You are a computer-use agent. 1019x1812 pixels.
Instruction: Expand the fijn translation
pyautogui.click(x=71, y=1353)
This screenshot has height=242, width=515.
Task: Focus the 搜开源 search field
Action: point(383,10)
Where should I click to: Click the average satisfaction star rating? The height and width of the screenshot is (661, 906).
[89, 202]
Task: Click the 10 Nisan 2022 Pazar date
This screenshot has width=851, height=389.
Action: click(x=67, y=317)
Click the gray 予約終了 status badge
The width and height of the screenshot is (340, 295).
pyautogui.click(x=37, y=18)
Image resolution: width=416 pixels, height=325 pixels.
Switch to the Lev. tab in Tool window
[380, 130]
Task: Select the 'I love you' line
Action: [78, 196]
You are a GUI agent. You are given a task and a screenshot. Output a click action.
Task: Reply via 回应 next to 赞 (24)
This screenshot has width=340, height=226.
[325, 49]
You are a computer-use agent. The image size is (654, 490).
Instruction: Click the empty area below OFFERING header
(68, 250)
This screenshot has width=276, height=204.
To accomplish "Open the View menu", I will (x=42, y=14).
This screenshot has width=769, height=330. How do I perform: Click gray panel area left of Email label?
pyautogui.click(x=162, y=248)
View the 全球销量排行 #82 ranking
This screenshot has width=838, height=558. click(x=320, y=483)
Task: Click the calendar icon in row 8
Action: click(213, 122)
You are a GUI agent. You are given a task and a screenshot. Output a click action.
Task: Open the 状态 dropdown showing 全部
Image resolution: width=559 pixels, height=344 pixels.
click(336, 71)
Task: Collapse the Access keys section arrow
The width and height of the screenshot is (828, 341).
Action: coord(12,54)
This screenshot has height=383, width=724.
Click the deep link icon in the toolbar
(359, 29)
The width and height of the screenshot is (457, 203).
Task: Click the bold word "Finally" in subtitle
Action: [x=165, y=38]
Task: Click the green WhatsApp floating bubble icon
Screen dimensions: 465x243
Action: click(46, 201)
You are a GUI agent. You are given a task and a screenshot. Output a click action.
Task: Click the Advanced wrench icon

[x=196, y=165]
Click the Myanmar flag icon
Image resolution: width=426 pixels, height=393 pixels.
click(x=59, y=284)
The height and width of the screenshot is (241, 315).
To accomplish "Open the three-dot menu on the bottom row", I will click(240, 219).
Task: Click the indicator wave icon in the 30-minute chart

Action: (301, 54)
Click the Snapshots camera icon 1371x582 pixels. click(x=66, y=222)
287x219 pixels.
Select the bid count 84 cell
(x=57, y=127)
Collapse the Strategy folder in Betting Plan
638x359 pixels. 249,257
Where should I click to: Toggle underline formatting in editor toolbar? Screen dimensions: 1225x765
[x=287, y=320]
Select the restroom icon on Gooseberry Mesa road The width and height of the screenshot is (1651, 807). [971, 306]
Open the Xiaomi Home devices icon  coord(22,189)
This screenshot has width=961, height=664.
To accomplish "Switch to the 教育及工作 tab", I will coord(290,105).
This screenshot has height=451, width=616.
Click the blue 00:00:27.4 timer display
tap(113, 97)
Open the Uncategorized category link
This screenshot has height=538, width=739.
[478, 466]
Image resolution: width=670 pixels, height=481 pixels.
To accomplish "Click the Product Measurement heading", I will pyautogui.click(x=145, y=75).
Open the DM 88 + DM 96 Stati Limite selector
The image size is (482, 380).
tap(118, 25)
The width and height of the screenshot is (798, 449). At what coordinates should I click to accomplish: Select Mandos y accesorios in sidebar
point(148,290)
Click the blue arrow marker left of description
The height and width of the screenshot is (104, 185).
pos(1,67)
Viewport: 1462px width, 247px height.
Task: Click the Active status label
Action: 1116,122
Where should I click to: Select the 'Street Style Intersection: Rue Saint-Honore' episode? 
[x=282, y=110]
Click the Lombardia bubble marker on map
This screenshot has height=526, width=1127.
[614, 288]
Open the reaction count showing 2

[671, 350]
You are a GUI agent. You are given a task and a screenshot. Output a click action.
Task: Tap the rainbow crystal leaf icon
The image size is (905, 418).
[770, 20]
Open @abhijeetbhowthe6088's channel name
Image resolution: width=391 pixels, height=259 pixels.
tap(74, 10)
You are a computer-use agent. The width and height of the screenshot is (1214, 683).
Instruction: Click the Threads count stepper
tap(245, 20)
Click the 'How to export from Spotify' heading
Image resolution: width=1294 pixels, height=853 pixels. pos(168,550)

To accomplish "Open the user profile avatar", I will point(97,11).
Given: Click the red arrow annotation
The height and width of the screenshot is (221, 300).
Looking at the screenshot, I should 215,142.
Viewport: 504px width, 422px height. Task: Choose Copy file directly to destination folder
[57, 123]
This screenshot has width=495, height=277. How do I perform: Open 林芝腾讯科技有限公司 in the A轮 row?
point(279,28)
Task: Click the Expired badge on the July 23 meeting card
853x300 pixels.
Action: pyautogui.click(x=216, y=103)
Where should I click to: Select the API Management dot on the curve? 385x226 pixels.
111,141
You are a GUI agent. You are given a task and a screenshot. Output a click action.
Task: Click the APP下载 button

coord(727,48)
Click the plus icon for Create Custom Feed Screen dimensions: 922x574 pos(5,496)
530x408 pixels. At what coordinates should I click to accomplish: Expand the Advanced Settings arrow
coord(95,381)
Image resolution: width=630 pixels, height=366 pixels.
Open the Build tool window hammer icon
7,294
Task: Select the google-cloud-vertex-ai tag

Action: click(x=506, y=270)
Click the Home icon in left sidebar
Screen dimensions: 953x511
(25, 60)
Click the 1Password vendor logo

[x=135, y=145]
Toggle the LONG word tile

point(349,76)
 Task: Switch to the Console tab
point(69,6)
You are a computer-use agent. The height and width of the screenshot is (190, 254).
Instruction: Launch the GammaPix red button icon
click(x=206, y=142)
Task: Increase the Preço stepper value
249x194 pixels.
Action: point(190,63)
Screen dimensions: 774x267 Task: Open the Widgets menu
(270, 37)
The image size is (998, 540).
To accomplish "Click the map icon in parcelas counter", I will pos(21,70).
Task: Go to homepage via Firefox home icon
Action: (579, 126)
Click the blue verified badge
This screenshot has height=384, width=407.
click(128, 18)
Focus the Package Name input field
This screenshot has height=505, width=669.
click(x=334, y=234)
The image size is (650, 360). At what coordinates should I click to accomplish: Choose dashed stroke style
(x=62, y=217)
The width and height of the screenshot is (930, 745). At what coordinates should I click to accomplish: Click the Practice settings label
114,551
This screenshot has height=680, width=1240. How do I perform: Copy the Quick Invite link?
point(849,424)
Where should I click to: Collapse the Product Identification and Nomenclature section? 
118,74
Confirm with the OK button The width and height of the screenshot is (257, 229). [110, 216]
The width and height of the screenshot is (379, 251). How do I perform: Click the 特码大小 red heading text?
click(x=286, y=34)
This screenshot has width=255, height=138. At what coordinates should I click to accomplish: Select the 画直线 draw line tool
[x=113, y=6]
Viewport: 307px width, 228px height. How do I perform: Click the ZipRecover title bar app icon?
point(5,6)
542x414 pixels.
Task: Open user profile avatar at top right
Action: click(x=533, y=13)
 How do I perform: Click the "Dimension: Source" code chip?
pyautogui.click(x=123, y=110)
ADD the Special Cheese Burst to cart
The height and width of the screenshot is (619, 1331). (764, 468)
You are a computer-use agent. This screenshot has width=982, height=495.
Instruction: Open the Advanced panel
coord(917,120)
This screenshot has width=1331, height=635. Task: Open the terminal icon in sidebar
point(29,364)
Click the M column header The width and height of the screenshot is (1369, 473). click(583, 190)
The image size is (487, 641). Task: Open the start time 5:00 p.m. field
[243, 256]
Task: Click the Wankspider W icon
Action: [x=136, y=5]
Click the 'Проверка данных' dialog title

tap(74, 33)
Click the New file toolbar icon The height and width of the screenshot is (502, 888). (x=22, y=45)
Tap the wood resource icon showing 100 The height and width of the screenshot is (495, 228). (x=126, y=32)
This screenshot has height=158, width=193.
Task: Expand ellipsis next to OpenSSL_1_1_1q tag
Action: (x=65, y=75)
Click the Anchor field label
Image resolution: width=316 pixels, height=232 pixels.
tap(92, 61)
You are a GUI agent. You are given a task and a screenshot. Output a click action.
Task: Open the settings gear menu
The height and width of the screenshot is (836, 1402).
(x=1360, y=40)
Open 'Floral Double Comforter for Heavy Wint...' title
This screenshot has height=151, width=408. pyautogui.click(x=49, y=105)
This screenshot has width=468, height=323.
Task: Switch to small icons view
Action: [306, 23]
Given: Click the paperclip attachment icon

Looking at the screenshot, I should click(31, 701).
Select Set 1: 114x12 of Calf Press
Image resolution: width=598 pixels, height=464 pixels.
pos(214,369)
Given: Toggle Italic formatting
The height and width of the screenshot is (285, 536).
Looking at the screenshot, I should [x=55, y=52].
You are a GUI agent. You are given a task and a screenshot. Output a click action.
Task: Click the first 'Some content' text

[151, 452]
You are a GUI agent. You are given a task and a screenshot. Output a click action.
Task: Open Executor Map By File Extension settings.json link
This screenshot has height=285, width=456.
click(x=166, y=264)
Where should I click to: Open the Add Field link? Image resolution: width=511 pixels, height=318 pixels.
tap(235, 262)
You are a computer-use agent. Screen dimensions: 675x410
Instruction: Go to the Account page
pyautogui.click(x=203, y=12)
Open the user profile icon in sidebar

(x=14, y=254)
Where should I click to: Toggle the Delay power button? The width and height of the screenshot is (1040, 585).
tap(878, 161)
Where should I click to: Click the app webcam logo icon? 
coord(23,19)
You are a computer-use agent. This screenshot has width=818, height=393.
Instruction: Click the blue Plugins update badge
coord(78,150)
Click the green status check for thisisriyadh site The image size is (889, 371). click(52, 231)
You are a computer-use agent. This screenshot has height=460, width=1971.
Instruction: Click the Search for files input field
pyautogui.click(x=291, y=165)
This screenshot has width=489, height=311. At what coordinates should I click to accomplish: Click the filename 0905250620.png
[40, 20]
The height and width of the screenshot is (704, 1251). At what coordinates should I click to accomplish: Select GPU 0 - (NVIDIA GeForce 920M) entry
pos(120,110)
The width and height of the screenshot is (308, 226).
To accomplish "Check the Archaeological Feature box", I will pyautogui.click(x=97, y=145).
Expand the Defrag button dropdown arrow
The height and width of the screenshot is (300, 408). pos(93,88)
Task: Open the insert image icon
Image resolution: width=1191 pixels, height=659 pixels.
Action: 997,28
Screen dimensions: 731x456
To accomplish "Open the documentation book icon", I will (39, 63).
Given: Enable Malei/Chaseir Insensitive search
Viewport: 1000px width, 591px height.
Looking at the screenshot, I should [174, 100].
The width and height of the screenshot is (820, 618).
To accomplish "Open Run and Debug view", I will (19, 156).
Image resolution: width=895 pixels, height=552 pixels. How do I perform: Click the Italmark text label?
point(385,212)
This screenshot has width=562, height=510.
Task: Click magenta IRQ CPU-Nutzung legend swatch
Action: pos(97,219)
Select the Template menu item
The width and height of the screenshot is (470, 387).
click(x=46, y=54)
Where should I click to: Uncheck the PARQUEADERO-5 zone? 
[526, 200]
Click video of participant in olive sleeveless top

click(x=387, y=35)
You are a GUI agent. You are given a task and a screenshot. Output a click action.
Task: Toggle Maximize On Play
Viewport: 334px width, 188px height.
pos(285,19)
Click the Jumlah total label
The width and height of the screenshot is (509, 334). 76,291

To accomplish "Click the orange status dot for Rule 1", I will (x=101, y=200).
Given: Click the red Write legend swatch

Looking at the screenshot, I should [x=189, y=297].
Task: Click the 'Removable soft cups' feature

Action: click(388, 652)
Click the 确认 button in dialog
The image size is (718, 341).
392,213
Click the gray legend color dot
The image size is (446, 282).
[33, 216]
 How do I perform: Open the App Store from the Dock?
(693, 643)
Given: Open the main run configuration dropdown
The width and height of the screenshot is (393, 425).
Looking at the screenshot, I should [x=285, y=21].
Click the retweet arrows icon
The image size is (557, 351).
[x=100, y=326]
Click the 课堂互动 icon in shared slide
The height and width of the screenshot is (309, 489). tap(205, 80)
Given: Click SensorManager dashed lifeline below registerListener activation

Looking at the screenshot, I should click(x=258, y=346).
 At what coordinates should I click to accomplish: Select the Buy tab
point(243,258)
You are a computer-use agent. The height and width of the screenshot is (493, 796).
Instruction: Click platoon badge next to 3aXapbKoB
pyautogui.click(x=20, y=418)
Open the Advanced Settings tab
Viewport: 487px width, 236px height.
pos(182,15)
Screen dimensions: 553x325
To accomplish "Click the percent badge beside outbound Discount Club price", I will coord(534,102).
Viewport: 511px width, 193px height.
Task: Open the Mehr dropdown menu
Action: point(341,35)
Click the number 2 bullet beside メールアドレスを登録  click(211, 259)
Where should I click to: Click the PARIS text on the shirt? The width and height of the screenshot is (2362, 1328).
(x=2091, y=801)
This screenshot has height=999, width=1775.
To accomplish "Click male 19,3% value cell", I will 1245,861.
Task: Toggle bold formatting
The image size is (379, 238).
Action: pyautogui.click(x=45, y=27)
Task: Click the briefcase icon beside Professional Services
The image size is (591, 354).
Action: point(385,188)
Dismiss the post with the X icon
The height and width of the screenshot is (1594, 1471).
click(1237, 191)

------------------------------------------------

*TASK REQUIREMENTS:* From the line containing "Task: Click the briefcase" to the final line of the entries, print every line exactly and nothing else.

*TASK ANSWER:*
Task: Click the briefcase icon beside Professional Services
The image size is (591, 354).
Action: point(385,188)
Dismiss the post with the X icon
The height and width of the screenshot is (1594, 1471).
click(1237, 191)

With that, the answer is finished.